■ **Input data**:
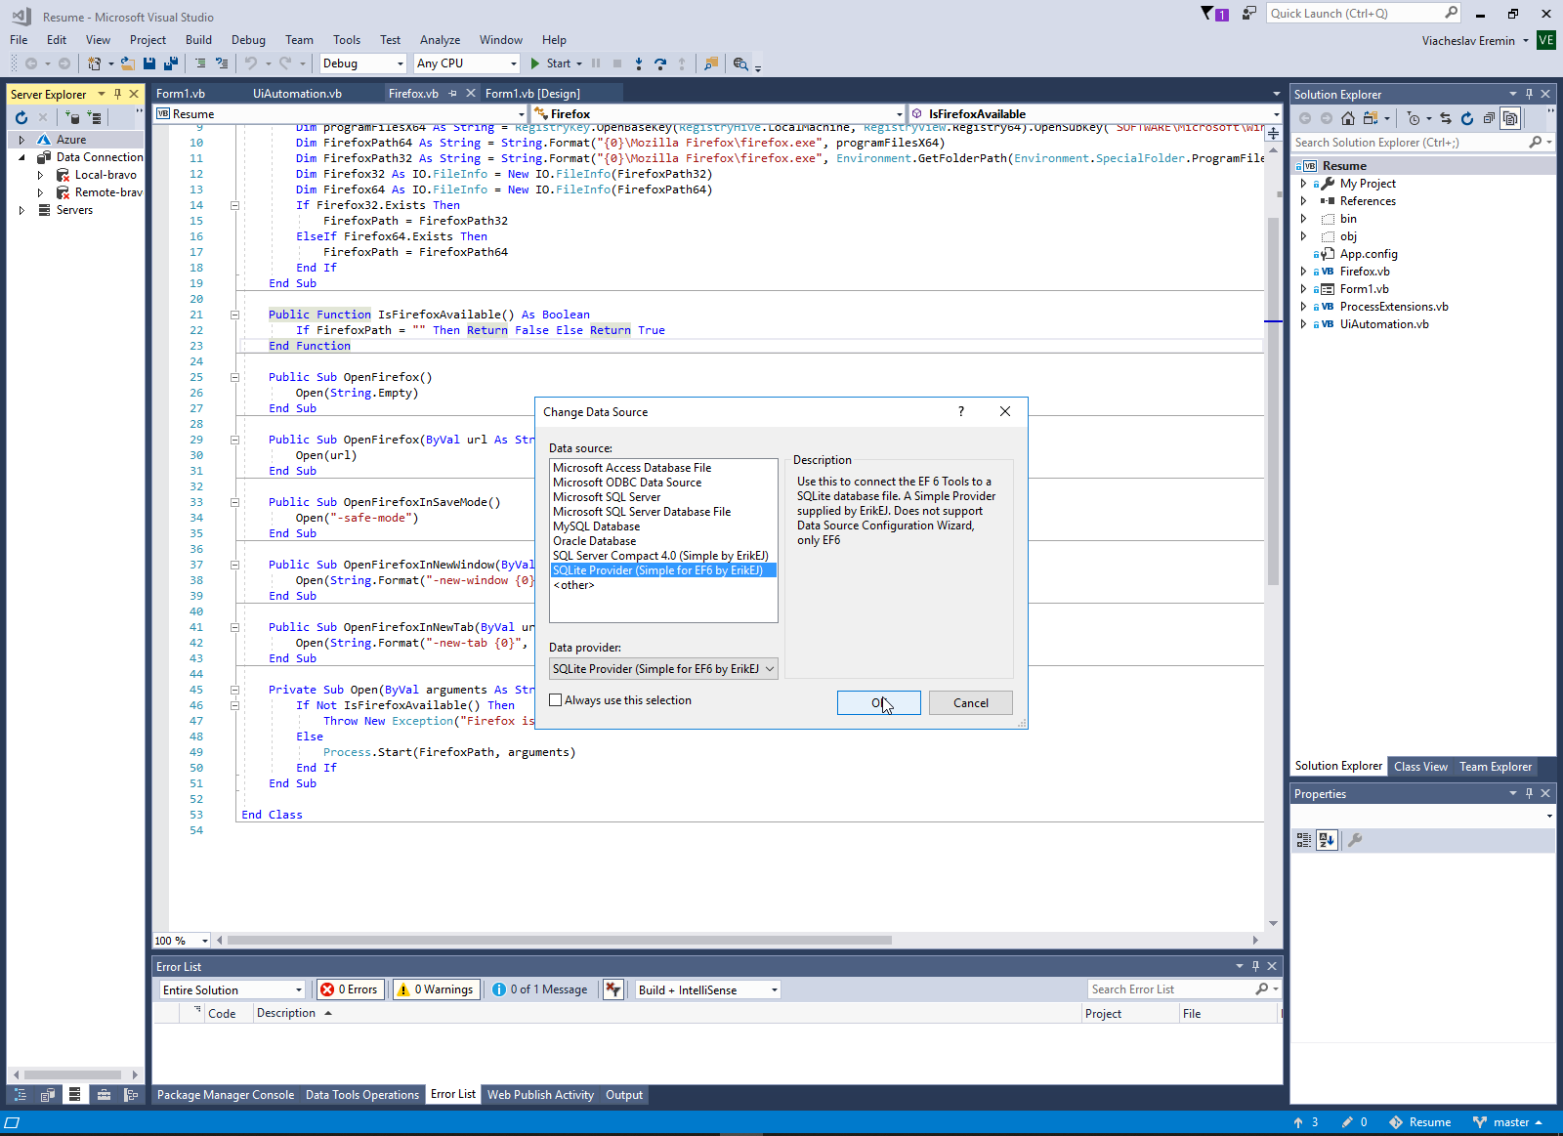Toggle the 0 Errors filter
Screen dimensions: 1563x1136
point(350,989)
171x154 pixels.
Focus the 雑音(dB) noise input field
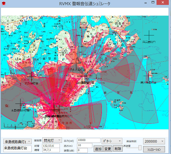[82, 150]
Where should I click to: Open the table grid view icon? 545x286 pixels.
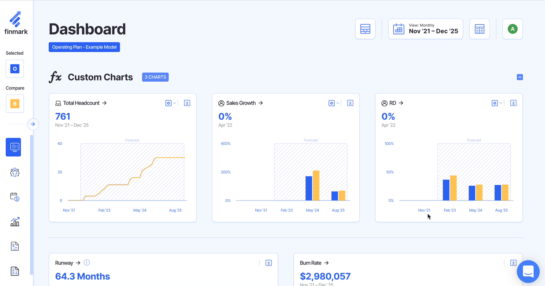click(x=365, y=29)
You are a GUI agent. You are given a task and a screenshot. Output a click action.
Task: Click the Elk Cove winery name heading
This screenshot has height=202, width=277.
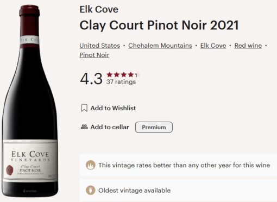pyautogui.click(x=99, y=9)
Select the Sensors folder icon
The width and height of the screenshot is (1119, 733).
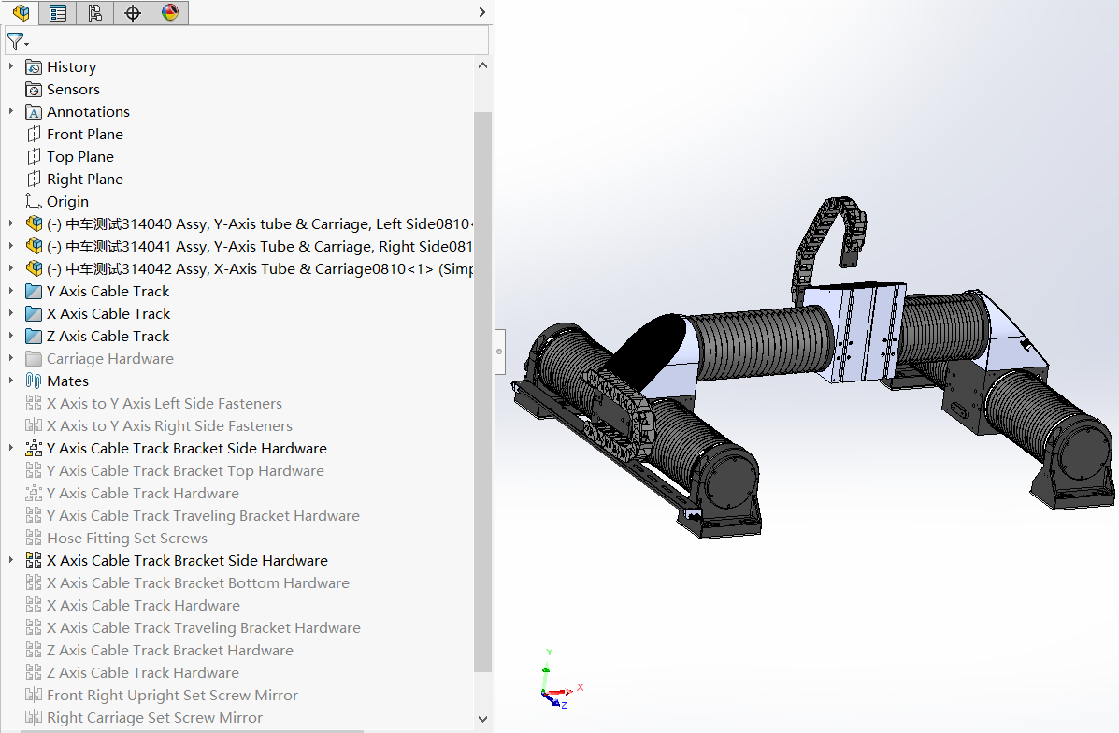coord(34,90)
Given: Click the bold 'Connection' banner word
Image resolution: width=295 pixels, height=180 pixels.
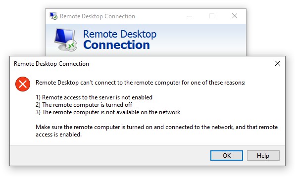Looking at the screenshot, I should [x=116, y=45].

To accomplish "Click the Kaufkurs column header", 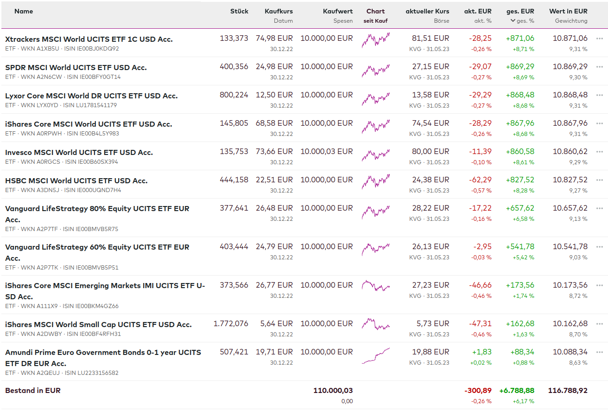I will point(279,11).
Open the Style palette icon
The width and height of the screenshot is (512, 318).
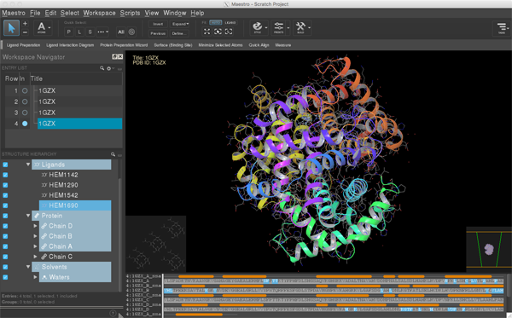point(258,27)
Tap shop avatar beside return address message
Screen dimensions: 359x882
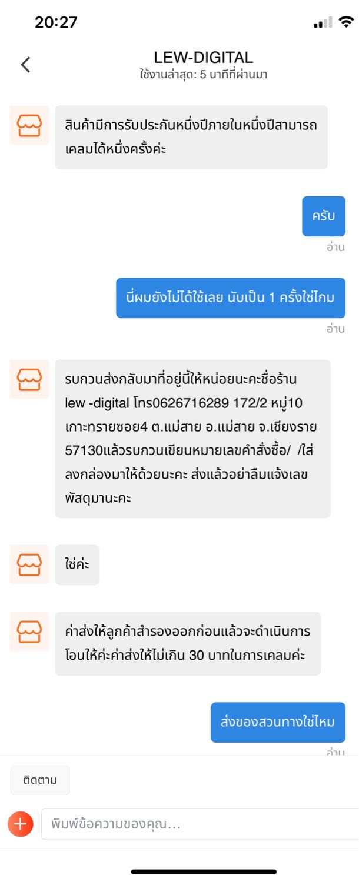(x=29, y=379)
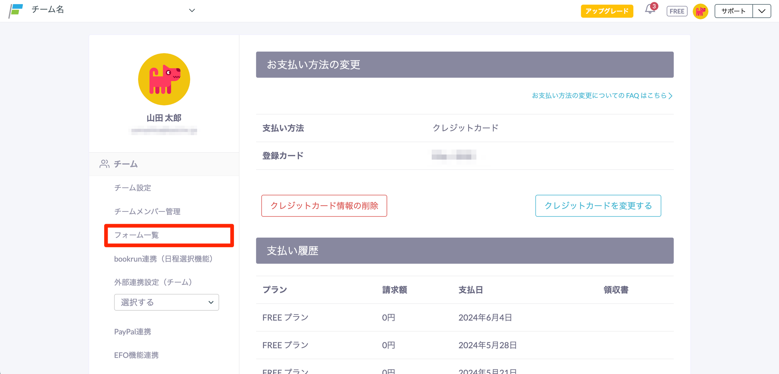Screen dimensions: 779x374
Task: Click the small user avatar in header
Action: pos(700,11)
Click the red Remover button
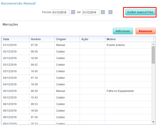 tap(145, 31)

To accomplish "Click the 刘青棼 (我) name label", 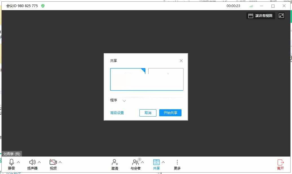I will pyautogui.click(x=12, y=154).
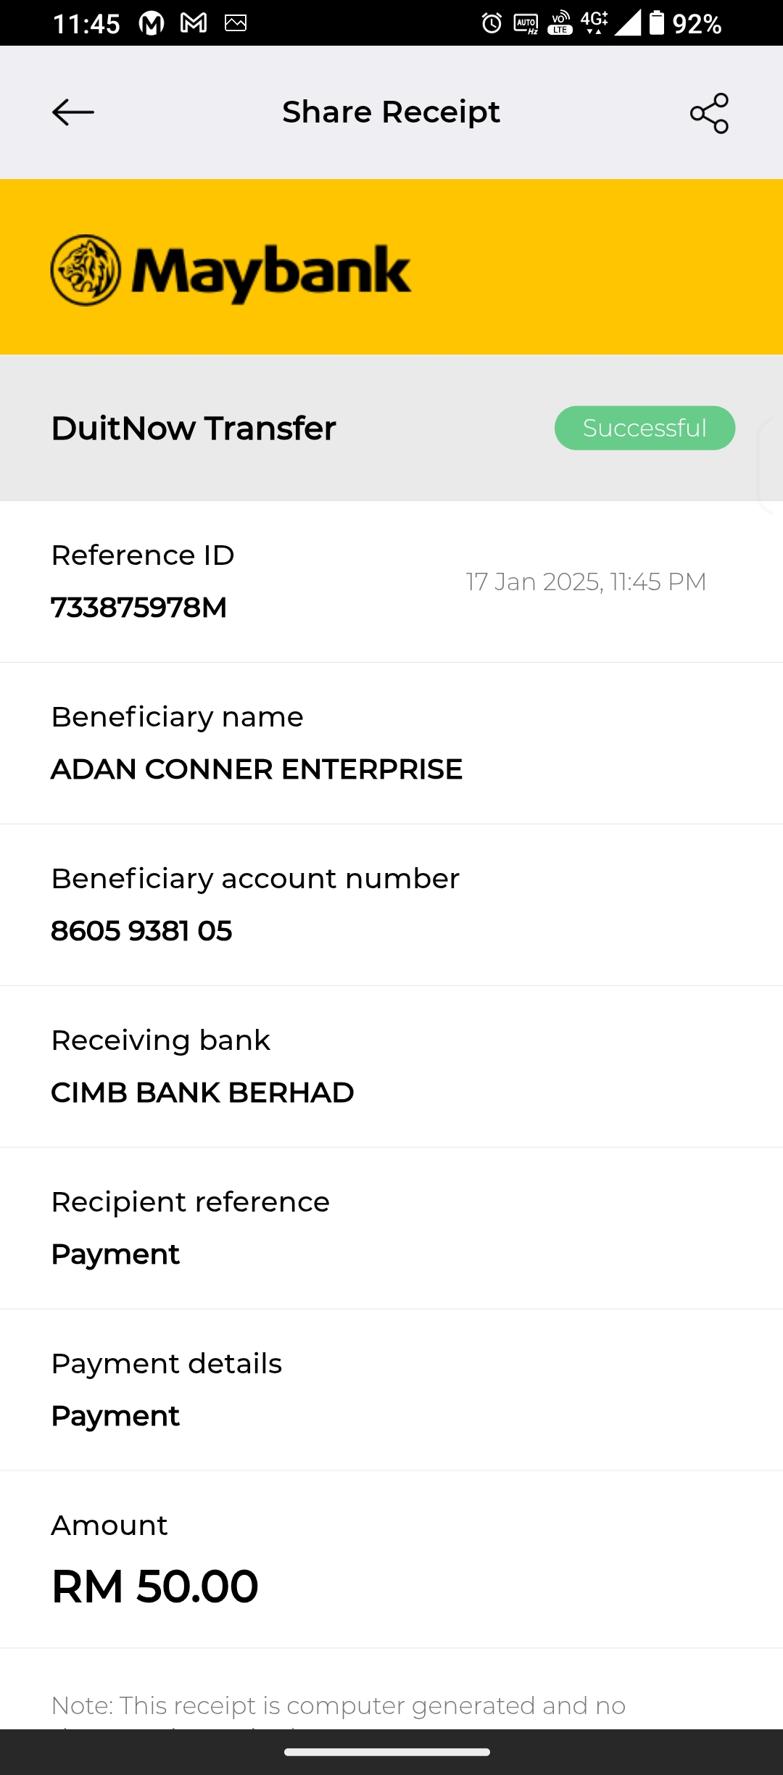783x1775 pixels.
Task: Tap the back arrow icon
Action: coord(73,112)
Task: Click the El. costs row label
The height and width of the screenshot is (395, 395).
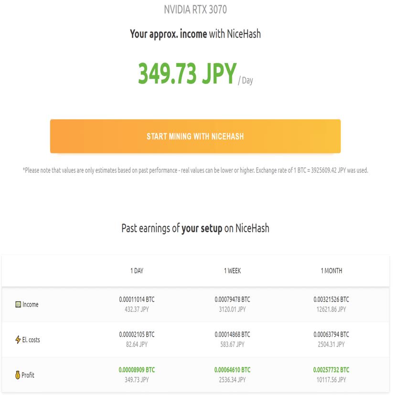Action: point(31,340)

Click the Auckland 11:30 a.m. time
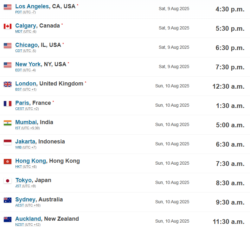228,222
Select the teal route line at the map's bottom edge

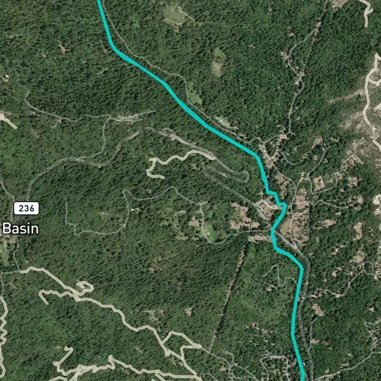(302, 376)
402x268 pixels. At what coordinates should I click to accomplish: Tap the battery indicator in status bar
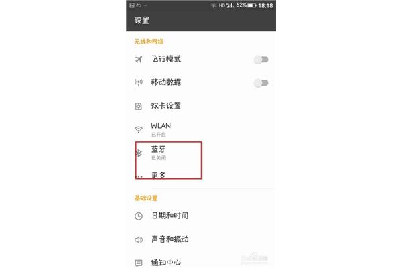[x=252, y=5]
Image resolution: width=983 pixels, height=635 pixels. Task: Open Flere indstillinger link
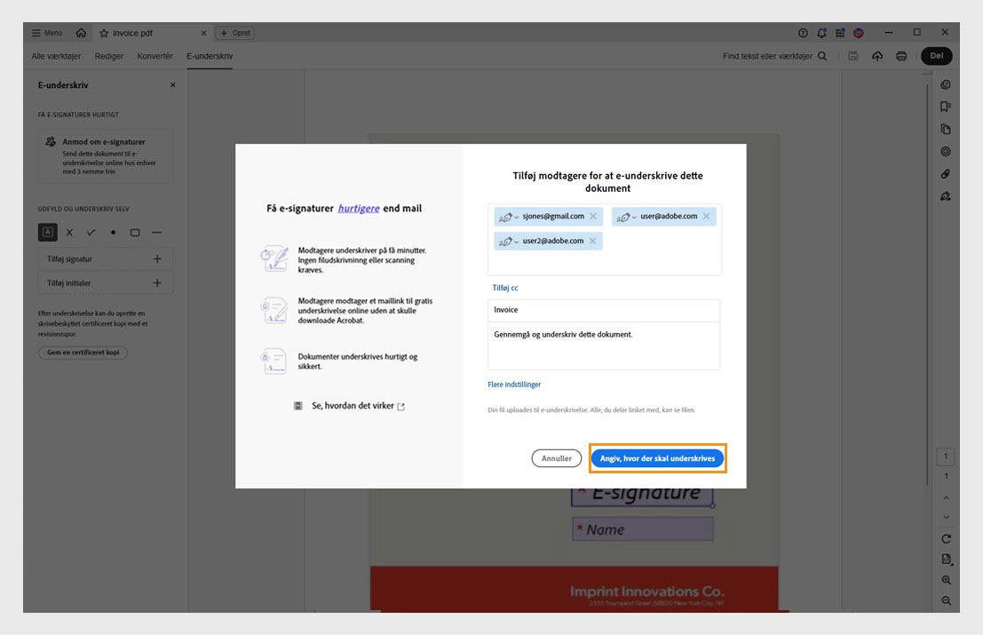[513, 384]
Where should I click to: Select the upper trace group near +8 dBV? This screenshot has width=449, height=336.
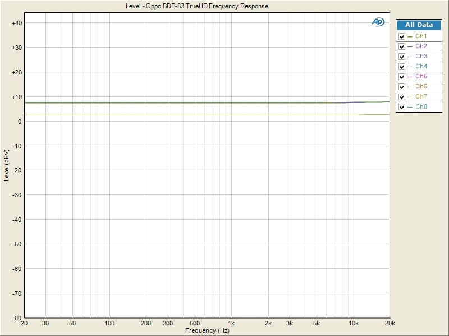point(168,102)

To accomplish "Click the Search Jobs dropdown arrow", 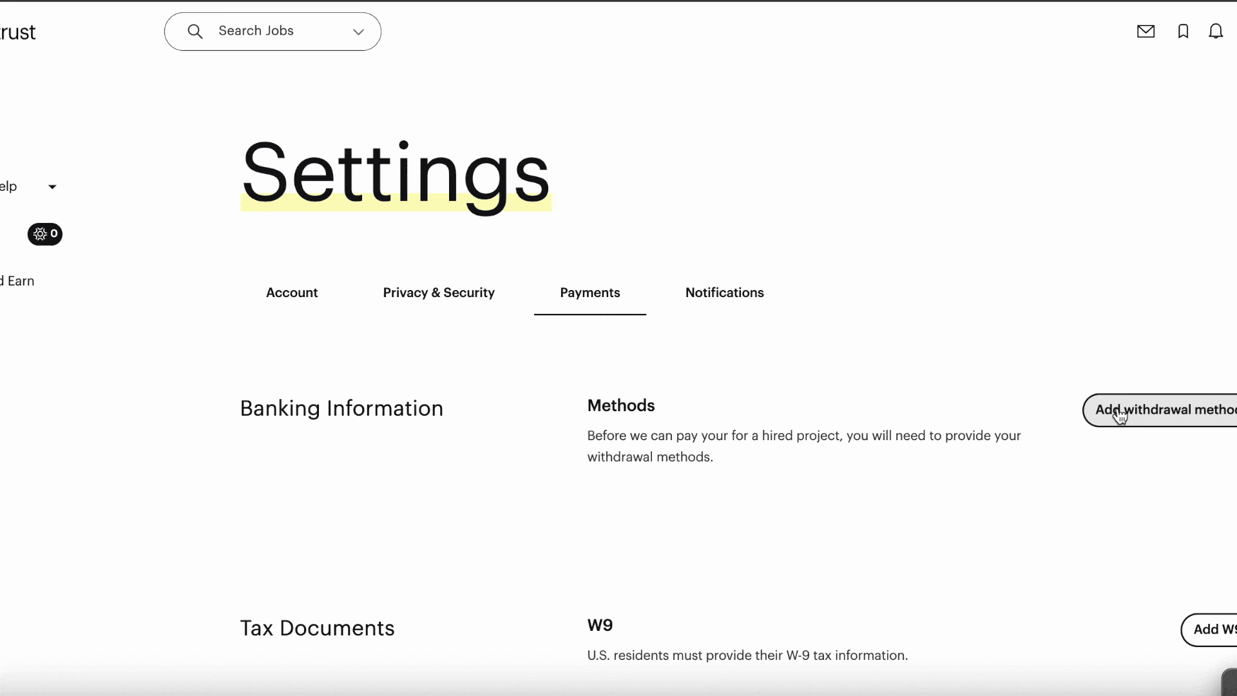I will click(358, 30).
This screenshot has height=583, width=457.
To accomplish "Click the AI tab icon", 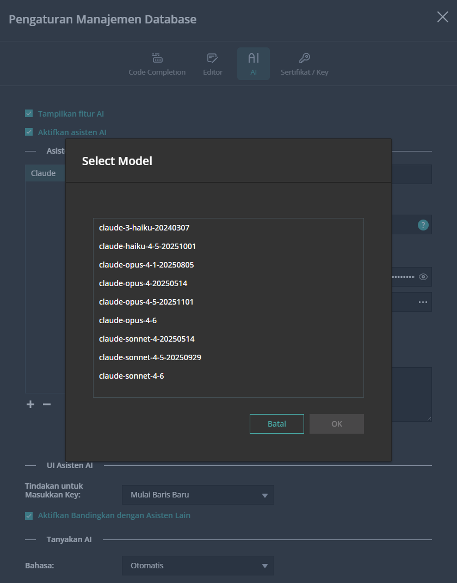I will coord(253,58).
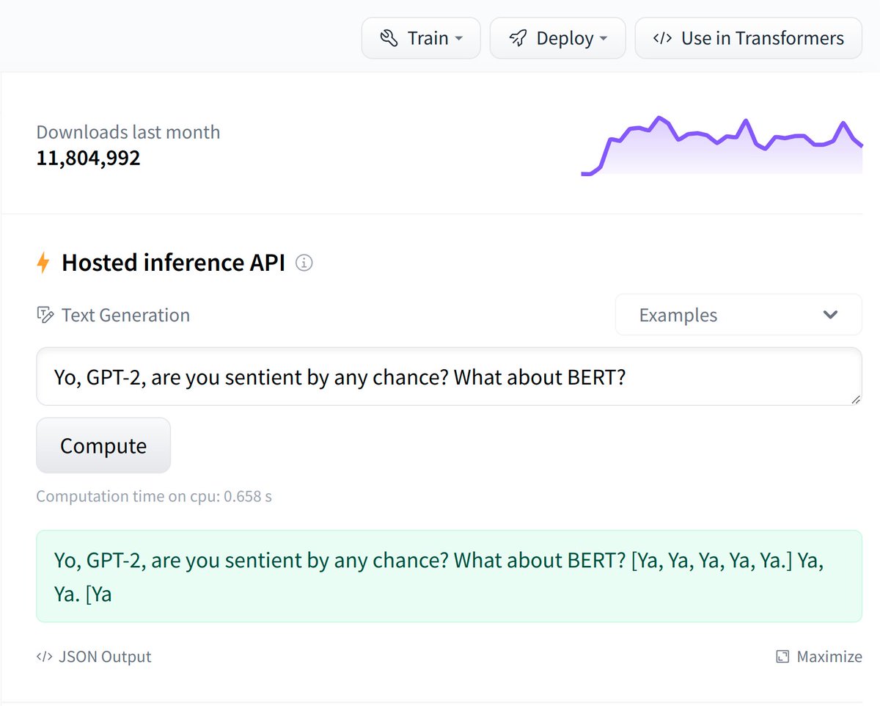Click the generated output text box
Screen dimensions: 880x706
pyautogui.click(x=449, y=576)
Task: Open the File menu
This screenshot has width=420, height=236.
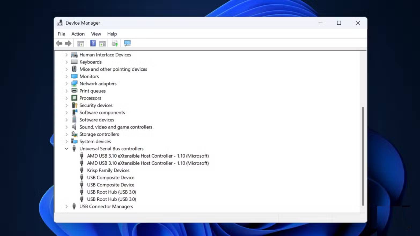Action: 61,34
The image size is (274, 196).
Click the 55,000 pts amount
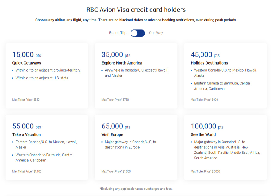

■ **Brief**: Return the lines exactly, from the one containing "The image size is (274, 196)." through the last line above, including both ends and excluding every picture.

■ **Task answer**:
The image size is (274, 196).
Click the 55,000 pts amount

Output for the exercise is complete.